Segment Open

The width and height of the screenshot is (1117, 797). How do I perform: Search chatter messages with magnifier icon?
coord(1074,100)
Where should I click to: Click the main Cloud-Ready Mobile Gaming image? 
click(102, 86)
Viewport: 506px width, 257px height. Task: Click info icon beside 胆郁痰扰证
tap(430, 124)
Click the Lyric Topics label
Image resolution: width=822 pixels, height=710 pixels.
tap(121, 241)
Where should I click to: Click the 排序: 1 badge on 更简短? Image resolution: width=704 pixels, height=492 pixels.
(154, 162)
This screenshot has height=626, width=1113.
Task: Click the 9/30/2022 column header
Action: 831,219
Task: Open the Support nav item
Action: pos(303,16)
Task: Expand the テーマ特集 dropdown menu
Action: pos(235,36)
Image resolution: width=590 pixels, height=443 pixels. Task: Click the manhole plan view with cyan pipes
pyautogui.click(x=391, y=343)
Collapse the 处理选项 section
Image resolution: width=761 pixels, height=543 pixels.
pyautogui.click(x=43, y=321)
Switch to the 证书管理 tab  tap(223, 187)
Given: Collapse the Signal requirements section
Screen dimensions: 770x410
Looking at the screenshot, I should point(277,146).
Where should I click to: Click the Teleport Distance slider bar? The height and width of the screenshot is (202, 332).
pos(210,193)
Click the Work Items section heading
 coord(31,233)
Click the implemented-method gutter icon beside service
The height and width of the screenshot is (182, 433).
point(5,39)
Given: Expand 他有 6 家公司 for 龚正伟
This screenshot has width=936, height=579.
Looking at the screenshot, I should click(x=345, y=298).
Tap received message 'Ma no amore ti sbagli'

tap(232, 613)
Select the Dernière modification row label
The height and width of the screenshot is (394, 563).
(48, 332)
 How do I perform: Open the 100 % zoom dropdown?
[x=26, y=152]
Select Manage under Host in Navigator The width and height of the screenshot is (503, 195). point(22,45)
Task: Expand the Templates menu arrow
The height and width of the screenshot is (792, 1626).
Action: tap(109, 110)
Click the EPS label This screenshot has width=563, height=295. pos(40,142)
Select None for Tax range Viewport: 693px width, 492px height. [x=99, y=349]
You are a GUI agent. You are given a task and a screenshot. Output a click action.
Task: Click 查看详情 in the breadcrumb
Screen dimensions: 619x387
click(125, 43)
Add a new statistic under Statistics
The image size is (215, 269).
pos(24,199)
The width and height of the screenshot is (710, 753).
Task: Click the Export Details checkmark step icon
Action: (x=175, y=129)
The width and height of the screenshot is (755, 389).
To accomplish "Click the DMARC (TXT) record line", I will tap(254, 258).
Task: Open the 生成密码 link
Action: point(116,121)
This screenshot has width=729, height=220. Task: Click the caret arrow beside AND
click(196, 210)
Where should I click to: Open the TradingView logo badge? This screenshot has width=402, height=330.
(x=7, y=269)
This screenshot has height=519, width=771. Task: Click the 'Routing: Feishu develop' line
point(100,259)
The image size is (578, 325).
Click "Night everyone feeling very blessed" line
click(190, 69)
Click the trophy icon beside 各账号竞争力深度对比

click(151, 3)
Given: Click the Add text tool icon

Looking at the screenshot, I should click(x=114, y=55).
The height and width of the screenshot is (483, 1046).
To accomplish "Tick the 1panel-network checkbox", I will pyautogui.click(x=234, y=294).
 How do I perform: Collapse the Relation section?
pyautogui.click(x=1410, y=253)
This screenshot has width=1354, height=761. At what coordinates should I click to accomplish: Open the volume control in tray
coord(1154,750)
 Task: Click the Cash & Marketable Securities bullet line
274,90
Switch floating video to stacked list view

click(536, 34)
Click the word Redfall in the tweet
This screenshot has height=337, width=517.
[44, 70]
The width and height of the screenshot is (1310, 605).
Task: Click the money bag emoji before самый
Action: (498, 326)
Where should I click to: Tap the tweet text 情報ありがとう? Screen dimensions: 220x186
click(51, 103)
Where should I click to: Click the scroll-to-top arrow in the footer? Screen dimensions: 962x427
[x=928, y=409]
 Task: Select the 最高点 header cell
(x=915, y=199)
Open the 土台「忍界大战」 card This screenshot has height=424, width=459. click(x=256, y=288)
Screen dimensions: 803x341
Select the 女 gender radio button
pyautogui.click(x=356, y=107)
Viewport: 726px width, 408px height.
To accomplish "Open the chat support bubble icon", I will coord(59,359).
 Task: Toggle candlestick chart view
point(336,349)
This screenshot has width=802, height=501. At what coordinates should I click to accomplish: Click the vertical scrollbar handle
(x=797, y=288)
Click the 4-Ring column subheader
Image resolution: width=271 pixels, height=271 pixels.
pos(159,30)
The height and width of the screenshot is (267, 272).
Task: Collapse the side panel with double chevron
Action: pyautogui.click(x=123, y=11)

Segment Closed

→ **Task directions**
Each record should be transcribed exactly as it was written.

→ **Answer section**
The width and height of the screenshot is (1117, 797). How do I perform: Search chatter messages with magnifier icon?
coord(1074,100)
Where should I click to: Click the main Cloud-Ready Mobile Gaming image? 
click(102, 86)
Viewport: 506px width, 257px height. Task: Click info icon beside 胆郁痰扰证
tap(430, 124)
Click the Lyric Topics label
Image resolution: width=822 pixels, height=710 pixels.
tap(121, 241)
Where should I click to: Click the 排序: 1 badge on 更简短? Image resolution: width=704 pixels, height=492 pixels.
(154, 162)
This screenshot has height=626, width=1113.
Task: Click the 9/30/2022 column header
Action: 831,219
Task: Open the Support nav item
Action: pos(303,16)
Task: Expand the テーマ特集 dropdown menu
Action: pos(235,36)
Image resolution: width=590 pixels, height=443 pixels. Task: Click the manhole plan view with cyan pipes
pyautogui.click(x=391, y=343)
Collapse the 处理选项 section
Image resolution: width=761 pixels, height=543 pixels.
pyautogui.click(x=43, y=321)
Switch to the 证书管理 tab  tap(223, 187)
Given: Collapse the Signal requirements section
Screen dimensions: 770x410
Looking at the screenshot, I should point(277,146).
Where should I click to: Click the Teleport Distance slider bar? The height and width of the screenshot is (202, 332).
pos(210,193)
Click the Work Items section heading
 coord(31,233)
Click the implemented-method gutter icon beside service
The height and width of the screenshot is (182, 433).
point(5,39)
Given: Expand 他有 6 家公司 for 龚正伟
This screenshot has width=936, height=579.
Looking at the screenshot, I should click(x=345, y=298).
Tap received message 'Ma no amore ti sbagli'

tap(232, 613)
Select the Dernière modification row label
The height and width of the screenshot is (394, 563).
(48, 332)
 How do I perform: Open the 100 % zoom dropdown?
[x=26, y=152]
Select Manage under Host in Navigator The width and height of the screenshot is (503, 195). point(22,45)
Task: Expand the Templates menu arrow
The height and width of the screenshot is (792, 1626).
Action: tap(109, 110)
Click the EPS label This screenshot has width=563, height=295. pos(40,142)
Select None for Tax range Viewport: 693px width, 492px height. [x=99, y=349]
You are a GUI agent. You are given a task and a screenshot. Output a click action.
Task: Click 查看详情 in the breadcrumb
Screen dimensions: 619x387
click(125, 43)
Add a new statistic under Statistics
The image size is (215, 269).
pos(24,199)
The width and height of the screenshot is (710, 753).
Task: Click the Export Details checkmark step icon
Action: (x=175, y=129)
The width and height of the screenshot is (755, 389).
To accomplish "Click the DMARC (TXT) record line", I will tap(254, 258).
Task: Open the 生成密码 link
Action: point(116,121)
This screenshot has width=729, height=220. Task: Click the caret arrow beside AND
click(196, 210)
Where should I click to: Open the TradingView logo badge? This screenshot has width=402, height=330.
(x=7, y=269)
This screenshot has height=519, width=771. Task: Click the 'Routing: Feishu develop' line
point(100,259)
The image size is (578, 325).
Click "Night everyone feeling very blessed" line
click(190, 69)
Click the trophy icon beside 各账号竞争力深度对比

click(151, 3)
Given: Click the Add text tool icon

Looking at the screenshot, I should click(x=114, y=55).
The height and width of the screenshot is (483, 1046).
To accomplish "Tick the 1panel-network checkbox", I will pyautogui.click(x=234, y=294).
 How do I perform: Collapse the Relation section?
pyautogui.click(x=1410, y=253)
This screenshot has width=1354, height=761. At what coordinates should I click to accomplish: Open the volume control in tray
coord(1154,750)
 Task: Click the Cash & Marketable Securities bullet line
274,90
Switch floating video to stacked list view

click(536, 34)
Click the word Redfall in the tweet
This screenshot has height=337, width=517.
[44, 70]
The width and height of the screenshot is (1310, 605).
Task: Click the money bag emoji before самый
Action: (498, 326)
Where should I click to: Tap the tweet text 情報ありがとう? Screen dimensions: 220x186
click(51, 103)
Where should I click to: Click the scroll-to-top arrow in the footer? Screen dimensions: 962x427
[x=928, y=409]
 Task: Select the 最高点 header cell
(x=915, y=199)
Open the 土台「忍界大战」 card This screenshot has height=424, width=459. click(x=256, y=288)
Screen dimensions: 803x341
Select the 女 gender radio button
pyautogui.click(x=356, y=107)
Viewport: 726px width, 408px height.
To accomplish "Open the chat support bubble icon", I will coord(59,359).
 Task: Toggle candlestick chart view
point(336,349)
This screenshot has width=802, height=501. At what coordinates should I click to accomplish: Click the vertical scrollbar handle
(x=797, y=288)
Click the 4-Ring column subheader
Image resolution: width=271 pixels, height=271 pixels.
pos(159,30)
The height and width of the screenshot is (267, 272).
Task: Collapse the side panel with double chevron
Action: pyautogui.click(x=123, y=11)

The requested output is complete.